··· Material for the task ···
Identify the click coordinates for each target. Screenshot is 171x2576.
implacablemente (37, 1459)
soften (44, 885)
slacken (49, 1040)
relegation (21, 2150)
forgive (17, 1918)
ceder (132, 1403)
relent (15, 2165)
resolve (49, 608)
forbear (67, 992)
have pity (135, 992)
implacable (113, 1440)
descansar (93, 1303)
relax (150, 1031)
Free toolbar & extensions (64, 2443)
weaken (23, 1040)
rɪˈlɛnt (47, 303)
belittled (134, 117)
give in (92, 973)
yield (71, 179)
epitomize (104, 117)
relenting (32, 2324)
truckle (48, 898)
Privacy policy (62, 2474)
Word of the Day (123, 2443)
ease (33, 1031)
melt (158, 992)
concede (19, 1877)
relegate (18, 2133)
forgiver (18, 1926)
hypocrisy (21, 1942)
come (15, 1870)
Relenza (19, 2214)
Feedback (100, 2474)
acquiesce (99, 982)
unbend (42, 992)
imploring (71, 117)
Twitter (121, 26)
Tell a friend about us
···
• _Task instructions_: Using the listing above, print the line containing "Relenza (19, 2214)" and every line after it exactly, up to and including the last.

• _Result_:
Relenza (19, 2214)
Feedback (100, 2474)
acquiesce (99, 982)
unbend (42, 992)
imploring (71, 117)
Twitter (121, 26)
Tell a friend about us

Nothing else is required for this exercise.